The Bucket List - Morgan Freeman interview
Interview by Rob Carnevale
MORGAN Freeman talks about some of the issues raised by The Bucket List, his personal passion for golf and what it was like appearing with his son in the film…
Q. The film is marvellous because it makes it very clear how important it is to find joy in your life. Can you tell us how you went about finding the personal joy in your life and what it was?
Morgan Freeman: Well, that’s a very complicated question. I think that finding joy is probably tantamount to finding yourself and being comfortable in your own skin. I think that’s a joyful place because one you get there it’s like ice cream. I think that whoever comes into your orbit gets a part of that reflection that is the joy of you.
Q. You seem to enjoy a great chemistry on-screen but your characters are completely different from who you both are off-screen. How did you go about creating that chemistry? Was it by working against each other?
Morgan Freeman: I don’t even know how that gets into the vernacular. Actors cannot work against each other. It’s totally impossible. Philip Seymour Hoffman, when he received the Screen Actors’ Guild Award, was very succinct in his explanation of actors and acting. He said: “We’re watching each other’s backs, all the time.”
The better the actor, usually the safer you feel working with. It’s just that because that’s the bottom line on getting up and trying to bear yourself with someone else. There’s an exercise we do where someone is sat behind you and you’re asked to close your eyes and fall backwards. That’s acting.
Q. Your son also appears in the film as your son. How was working with him?
Morgan Freeman: It was fun. Being my son, he had a lot of trepidation – not so much about how well he would do but more about how well I would think of him. I’d have to constantly reassure him that he was doing it for the director. So if he liked what you do then go home and have a drink.
Q. If you had to make a list of three things you’d like to do before you die, what would be on it? And is there a favourite lady you’d like to see before you depart?
Morgan Freeman: I’ve just recently taken up golf so most of the things on my list have to do with golf [laughs]. I’m also very fond of a light business jet, so I’d like to get it before it’s too late.

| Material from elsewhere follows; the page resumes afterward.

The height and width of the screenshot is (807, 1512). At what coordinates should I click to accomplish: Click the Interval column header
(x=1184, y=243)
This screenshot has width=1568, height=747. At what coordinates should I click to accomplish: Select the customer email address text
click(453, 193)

Which lady would I like to meet? Um, I don’t know that there’s anybody left that I didn’t meet. But the one that I really wanted to meet died and that was Princess Diana. I really wanted to get to know her. I like her.
Q. Do you subscribe to the view that comedy is one of the hardest things to do?

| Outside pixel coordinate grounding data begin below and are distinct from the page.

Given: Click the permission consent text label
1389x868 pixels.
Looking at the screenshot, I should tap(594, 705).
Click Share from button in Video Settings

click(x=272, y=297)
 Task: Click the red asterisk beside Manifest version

Morgan Freeman: I don’t do comedy [straight faced]. I think if a situation is funny you just play it for real and if it’s funny, it’s funny.
Q. What is your favourite comedy and why?
Morgan Freeman: No, you can’t because I don’t remember what my favourite comedy film is – truthfully! I saw Borat and I thought I was not going to be able to get out of the theatre because I was in so much pain from the laughter. So, was that my favourite comedy film? It may be the funniest but I’m not sure it’s my favourite. I remember some Abbott and Costello films that left me weak.
Q. If you had the choice between hanging up your golf clubs and winning another couple of Oscars, which would you choose?
Morgan Freeman: [Looks stunned] Why do you ask a question like that? Well, I just took up golf so I’m not so married to it… [laughs] I don’t think so, no! Did I answer the question?